O escoteiro das notas fiscais se chamava Renato. Acabamos fazendo amizade. E o Renato me disse que ele e os outros escoteiros do grupo estavam chateados pela distância que havia daqui até o Jamboree.

"É lá que as coisas acontecem, D. Stella", ele disse com os olhos brilhando.

Acontecem mesmo. Fiquei pensando em todos os quinhentos escoteiros em volta da fogueira cantando algo parecido com isso:

"A árvore da montanha, ole-li aio. A árvore da montanha, ole-li aio. Esta árvore tinha um galho. Ó que galho, belo galho. Ai, ai, ai que amor de galho. E o galho da árvore. A árvore da montanha, ole-li aio. Este galho tinha um broto. Ó, que broto, belo broto. Ai, ai, ai que amor de broto. E o broto do galho. E o galho da árvore. A árvore da montanha, ole-li aio… Este broto tinha uma folha. E esta folha tinha um ninho. E este ninho tinha um ovo. E este ovo tinha uma ave. E esta ave tinha uma pluma. E esta pluma tinha um índio. E este índio tinha um arco. E este arco tinha uma flecha. Esta flecha foi na árvore. Ó, que árvore, bela árvore. Ai, ai, ai que amor de árvore. E a árvore da montanha, ole-li-aio…"

A Árvore Da Montanha, canção escoteira, domínio público.

"A senhora mora aqui há muito tempo?", ele perguntou, me acordando de meus delírios.

"Uns seis meses."

"Ah, então é recente", disse o menino, sorrindo.

Recente. Uns quinze, dezesseis mil anos somente. Mas o que são quinze, dezesseis mil anos no tempo do planeta afinal?

Eu perguntei a Andrés qual o motivo do grupo dele ter sido segregado aqui. Eu disse a ele que os escoteiros estavam descontentes com o fato de estarem isolados a mais de um quilômetro de onde tudo estava acontecendo realmente. Ele disse mais uma vez que estava trabalhando para abrir mais espaço na fazenda Taurinos para que o grupo de Varginha fosse para lá também.

"Você quer me dizer então que houve espaço para todos os grupos escoteiros de Minas Gerais na sua fazenda menos para o seu próprio grupo?"

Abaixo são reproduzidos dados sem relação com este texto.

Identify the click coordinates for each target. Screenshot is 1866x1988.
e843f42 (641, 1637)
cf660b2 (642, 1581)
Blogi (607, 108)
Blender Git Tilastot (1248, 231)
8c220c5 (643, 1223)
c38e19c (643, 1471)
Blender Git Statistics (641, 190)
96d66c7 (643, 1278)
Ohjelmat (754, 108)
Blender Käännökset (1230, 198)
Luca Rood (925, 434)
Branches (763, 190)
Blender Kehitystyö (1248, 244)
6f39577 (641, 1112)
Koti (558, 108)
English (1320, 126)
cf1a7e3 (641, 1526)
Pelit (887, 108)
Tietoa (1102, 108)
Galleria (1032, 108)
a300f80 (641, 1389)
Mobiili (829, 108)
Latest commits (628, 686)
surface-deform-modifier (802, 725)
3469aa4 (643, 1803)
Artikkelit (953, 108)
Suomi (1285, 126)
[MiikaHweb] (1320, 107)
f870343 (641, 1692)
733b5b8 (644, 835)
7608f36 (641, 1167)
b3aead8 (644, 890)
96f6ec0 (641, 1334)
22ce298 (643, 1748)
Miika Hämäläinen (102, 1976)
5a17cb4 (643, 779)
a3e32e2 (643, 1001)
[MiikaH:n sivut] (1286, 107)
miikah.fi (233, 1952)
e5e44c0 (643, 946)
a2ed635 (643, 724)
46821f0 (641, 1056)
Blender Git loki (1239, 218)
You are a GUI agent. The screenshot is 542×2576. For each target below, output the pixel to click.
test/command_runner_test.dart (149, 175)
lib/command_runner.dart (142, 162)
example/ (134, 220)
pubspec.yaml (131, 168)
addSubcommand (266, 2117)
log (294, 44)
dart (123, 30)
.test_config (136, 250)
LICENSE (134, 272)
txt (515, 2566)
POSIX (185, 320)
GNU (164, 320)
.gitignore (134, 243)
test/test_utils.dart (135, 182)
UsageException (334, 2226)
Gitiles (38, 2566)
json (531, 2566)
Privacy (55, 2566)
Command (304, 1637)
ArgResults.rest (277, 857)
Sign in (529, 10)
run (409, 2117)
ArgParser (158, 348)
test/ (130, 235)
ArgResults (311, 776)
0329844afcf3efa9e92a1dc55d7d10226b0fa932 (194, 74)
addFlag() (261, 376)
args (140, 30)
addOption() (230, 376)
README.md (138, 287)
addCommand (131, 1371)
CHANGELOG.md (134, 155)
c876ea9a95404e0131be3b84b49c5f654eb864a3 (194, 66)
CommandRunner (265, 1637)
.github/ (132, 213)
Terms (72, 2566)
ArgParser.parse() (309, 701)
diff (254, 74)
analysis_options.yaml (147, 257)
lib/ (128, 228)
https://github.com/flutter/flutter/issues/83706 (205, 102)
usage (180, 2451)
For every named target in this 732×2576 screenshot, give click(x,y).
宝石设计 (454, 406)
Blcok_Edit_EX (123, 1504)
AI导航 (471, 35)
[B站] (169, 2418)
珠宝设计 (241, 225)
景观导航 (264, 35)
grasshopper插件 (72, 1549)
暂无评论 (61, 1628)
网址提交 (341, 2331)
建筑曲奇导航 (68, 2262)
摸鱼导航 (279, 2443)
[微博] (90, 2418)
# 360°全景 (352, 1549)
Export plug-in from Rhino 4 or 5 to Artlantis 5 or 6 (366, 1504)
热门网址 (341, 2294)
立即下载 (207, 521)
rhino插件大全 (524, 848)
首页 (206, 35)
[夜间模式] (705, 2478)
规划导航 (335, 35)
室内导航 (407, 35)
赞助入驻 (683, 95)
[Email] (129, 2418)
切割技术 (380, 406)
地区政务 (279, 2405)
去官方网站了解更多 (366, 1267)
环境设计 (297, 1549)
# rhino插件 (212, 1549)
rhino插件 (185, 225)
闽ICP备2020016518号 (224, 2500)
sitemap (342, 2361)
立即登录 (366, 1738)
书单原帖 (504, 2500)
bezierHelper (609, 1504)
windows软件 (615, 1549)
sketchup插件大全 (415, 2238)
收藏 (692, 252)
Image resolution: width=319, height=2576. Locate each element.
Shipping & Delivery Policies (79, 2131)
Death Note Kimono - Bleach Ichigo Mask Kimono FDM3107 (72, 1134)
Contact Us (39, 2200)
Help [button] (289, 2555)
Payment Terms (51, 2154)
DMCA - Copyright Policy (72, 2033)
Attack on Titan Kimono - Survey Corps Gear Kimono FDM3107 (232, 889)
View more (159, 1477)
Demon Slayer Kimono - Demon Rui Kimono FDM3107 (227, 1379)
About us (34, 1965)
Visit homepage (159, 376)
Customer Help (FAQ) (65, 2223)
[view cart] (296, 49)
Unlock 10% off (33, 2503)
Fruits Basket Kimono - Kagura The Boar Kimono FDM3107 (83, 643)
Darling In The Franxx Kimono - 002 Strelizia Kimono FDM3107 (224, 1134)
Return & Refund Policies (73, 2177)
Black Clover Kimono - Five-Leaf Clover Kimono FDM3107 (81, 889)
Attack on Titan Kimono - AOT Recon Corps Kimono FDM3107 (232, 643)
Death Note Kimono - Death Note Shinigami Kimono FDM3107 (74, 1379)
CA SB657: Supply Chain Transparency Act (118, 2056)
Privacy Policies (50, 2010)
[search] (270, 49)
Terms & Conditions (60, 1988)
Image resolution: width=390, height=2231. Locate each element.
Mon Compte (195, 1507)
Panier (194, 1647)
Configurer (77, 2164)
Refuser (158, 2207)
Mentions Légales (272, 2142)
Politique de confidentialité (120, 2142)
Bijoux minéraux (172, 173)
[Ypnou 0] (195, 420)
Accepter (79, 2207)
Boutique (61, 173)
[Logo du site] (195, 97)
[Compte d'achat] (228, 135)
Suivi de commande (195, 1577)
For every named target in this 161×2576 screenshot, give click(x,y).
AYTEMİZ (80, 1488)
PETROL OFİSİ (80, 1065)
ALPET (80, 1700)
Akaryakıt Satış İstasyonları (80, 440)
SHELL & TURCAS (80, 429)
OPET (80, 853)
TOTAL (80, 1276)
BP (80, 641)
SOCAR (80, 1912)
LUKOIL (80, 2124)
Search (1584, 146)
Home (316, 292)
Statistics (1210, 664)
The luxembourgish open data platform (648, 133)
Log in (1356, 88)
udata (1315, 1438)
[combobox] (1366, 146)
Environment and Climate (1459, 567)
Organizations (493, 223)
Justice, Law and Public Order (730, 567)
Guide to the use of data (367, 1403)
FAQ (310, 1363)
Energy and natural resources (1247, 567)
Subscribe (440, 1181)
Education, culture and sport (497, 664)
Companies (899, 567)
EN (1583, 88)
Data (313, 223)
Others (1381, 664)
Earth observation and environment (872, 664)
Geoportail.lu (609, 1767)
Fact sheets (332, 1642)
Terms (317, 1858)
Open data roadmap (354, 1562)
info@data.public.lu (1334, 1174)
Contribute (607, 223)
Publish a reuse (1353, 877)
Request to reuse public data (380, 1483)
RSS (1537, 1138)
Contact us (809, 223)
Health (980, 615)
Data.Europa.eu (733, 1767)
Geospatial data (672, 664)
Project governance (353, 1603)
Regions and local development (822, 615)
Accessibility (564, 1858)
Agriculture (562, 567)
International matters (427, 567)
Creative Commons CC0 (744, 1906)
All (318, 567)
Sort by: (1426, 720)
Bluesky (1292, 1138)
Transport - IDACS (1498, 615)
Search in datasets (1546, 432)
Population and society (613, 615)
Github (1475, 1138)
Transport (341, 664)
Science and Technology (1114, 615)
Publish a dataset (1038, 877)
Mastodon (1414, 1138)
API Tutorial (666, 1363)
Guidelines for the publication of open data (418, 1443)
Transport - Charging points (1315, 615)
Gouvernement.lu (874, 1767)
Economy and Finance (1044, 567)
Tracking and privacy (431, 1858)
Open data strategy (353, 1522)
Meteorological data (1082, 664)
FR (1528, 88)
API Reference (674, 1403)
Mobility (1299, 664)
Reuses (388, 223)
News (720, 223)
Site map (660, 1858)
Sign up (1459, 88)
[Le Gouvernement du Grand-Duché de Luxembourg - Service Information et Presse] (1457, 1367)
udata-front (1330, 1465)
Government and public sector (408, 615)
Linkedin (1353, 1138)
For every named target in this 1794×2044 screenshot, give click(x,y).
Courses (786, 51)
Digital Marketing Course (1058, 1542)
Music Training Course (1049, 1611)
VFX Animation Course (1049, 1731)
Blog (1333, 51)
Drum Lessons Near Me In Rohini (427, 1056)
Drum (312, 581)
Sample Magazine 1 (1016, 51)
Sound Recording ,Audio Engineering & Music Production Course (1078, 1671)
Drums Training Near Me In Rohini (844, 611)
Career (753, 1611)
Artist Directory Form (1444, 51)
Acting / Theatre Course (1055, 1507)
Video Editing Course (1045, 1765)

Andrés não soube o que responder. Tentou desviar o assunto, perguntando se eu não me sentia à vontade com o grupo acampado em minha casa.

"Se a senhora não quiser mais, eu posso arranjar um outro lugar pra a gente ficar", ele disse meio desapontado e sem jeito, olhando para o chão. Eu o peguei pelo queixo sem que ele esperasse e ergui a cabeça dele para que olhasse para mim através das lentes cheias da poeira do cerrado.

"Andrés, não muda de conversa, você sabe muito bem que não é esse o motivo da minha pergunta. Podem ficar o quanto for preciso, não me importo."

"Bom, então é isso mesmo, houve espaço para todos os grupos escoteiros na minha fazenda menos para o meu próprio grupo", ele agora parecia ligeiramente irritado.

Fiquei em silêncio. A explicação dele não era minimamente convincente mas honestamente eu mesma não tinha nem mesmo uma melhor. Do nada, de dentro da minha casa, o laptop começou a reinar e mandou uma música para reprodução no Winamp que em breve encheu a casa e o terreno todo, interrompendo o folguedo escoteiro aqui fora.

"Era uma manhã de abril, quando nos disseram que deveríamos ir. Quando eu olhei pra você, você sorriu pra mim. Como poderíamos dizer não? Com toda a diversão que se pode ter, viver os sonhos que sempre tivemos. Oh! As músicas que teremos pra cantar, quando finalmente tivermos retornado!"

A Última Batalha De Aquiles (fragmento), escrita por Led Zeppelin em Presence, 1976, Swan Song, Atlantic.

Entrei, para desligar o som e jantar.